Alongside its animation projects (Blazing Samurai, A Greyhound Of A Girl), GFM has live-action horror Lockdown Hauntings starring Tony Todd, shot entirely during lockdown. Due for delivery early next year, this is the story of a notorious serial killer who died in prison but is back and on the prowl for young women stuck at home on their own during the pandemic. GFM is also introducing Frostbite, about an American tech billionaire who attempts to climb Mount Everest but encounters deadly events as he does.
Reason8 has Natalya Vorozhbit’s Bad Roads, a Ukrainian drama that was selected for Venice Critics’ Week. The company also has Ivan I Tverdovskiy’s Lido title Conference, about a commemoration of the 2002 terrorist attack on the Dubrovka theatre in Moscow. The film won the best feature prize at Riga International Film Festival.

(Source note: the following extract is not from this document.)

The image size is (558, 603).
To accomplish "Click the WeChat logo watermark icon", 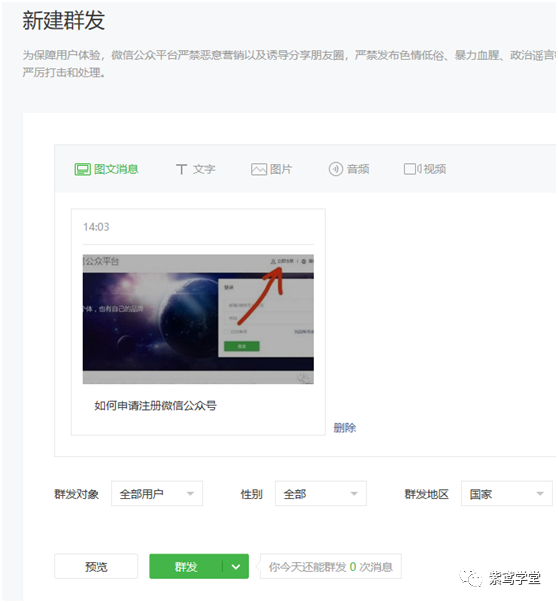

Carnaby is back on the march with its Footsoldier series and will introduce the latest instalment in the gangster cycle, Rise Of The Footsoldier: Origins, starring Craig Fairbrass, Vinnie Jones and Keith Allen.
Film Republic is handling sales on Nothing But The Sun (Apenas El Sol), a documentary about the Ayoreo people from Paraguayan director Arami Ullon.
Celsius Entertainment will be showing scenes from Juniper starring Charlotte Rampling, about a self-destructive teenager who is sent to look after his feisty alcoholic grandmother.
Evolutionary Films is beginning sales on horror Shadow-land starring Amelia Eve from Netflix series The Haunting Of Bly Manor. The company is also presenting anthology thriller Dark Whispers Volume 1, a set of short stories by 11 female Australian filmmakers and features Ed Speleers and Anthony LaPaglia. It sold to SP Releasing in North America on the eve of AFM.
Jinga Films is presenting Spain-Argentina co-production Exquisite Corpse, a macabre story of love, obsession and sexual transgression.
Amp International brings Jakob’s Wife, directed by Travis Stevens and starring Barbara Crampton. It is also pre-selling Andrew Traucki’s The Reef: Stalked, a sequel to his shark thriller The Reef, scheduled to shoot early next year.